> **Task description**:
Can you render the records below as a JSON list of strings, with one string per line and any blank lines skipped?

> **Material**:
==*==
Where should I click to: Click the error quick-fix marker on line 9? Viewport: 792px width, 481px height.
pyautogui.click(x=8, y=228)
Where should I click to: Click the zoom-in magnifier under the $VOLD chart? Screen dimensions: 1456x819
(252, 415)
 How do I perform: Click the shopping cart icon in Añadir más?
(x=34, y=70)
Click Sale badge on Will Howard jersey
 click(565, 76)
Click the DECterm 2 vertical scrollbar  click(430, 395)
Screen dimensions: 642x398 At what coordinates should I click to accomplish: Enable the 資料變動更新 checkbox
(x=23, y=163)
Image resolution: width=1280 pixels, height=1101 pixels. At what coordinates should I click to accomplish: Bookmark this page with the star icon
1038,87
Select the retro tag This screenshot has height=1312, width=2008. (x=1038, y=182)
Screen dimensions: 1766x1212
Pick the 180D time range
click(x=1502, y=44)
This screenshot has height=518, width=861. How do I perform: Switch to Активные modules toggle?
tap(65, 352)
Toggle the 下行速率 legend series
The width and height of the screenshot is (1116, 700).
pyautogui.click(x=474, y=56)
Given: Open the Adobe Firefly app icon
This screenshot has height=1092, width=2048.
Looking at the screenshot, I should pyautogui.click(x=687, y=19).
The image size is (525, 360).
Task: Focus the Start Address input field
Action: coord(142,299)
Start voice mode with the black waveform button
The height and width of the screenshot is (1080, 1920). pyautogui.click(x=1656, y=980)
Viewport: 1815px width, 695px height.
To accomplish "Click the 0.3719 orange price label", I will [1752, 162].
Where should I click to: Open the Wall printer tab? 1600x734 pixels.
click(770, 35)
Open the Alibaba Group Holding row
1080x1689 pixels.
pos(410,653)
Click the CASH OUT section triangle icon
==*==
> **The result**:
[
  "Where should I click to: Click the error quick-fix marker on line 9? Viewport: 792px width, 481px height.",
  "pyautogui.click(x=8, y=228)",
  "Where should I click to: Click the zoom-in magnifier under the $VOLD chart? Screen dimensions: 1456x819",
  "(252, 415)",
  " How do I perform: Click the shopping cart icon in Añadir más?",
  "(x=34, y=70)",
  "Click Sale badge on Will Howard jersey",
  " click(565, 76)",
  "Click the DECterm 2 vertical scrollbar  click(430, 395)",
  "Screen dimensions: 642x398 At what coordinates should I click to accomplish: Enable the 資料變動更新 checkbox",
  "(x=23, y=163)",
  "Image resolution: width=1280 pixels, height=1101 pixels. At what coordinates should I click to accomplish: Bookmark this page with the star icon",
  "1038,87",
  "Select the retro tag This screenshot has height=1312, width=2008. (x=1038, y=182)",
  "Screen dimensions: 1766x1212",
  "Pick the 180D time range",
  "click(x=1502, y=44)",
  "This screenshot has height=518, width=861. How do I perform: Switch to Активные modules toggle?",
  "tap(65, 352)",
  "Toggle the 下行速率 legend series",
  "The width and height of the screenshot is (1116, 700).",
  "pyautogui.click(x=474, y=56)",
  "Given: Open the Adobe Firefly app icon",
  "This screenshot has height=1092, width=2048.",
  "Looking at the screenshot, I should pyautogui.click(x=687, y=19).",
  "The image size is (525, 360).",
  "Task: Focus the Start Address input field",
  "Action: coord(142,299)",
  "Start voice mode with the black waveform button",
  "The height and width of the screenshot is (1080, 1920). pyautogui.click(x=1656, y=980)",
  "Viewport: 1815px width, 695px height.",
  "To accomplish \"Click the 0.3719 orange price label\", I will [1752, 162].",
  "Where should I click to: Open the Wall printer tab? 1600x734 pixels.",
  "click(770, 35)",
  "Open the Alibaba Group Holding row",
  "1080x1689 pixels.",
  "pos(410,653)",
  "Click the CASH OUT section triangle icon"
]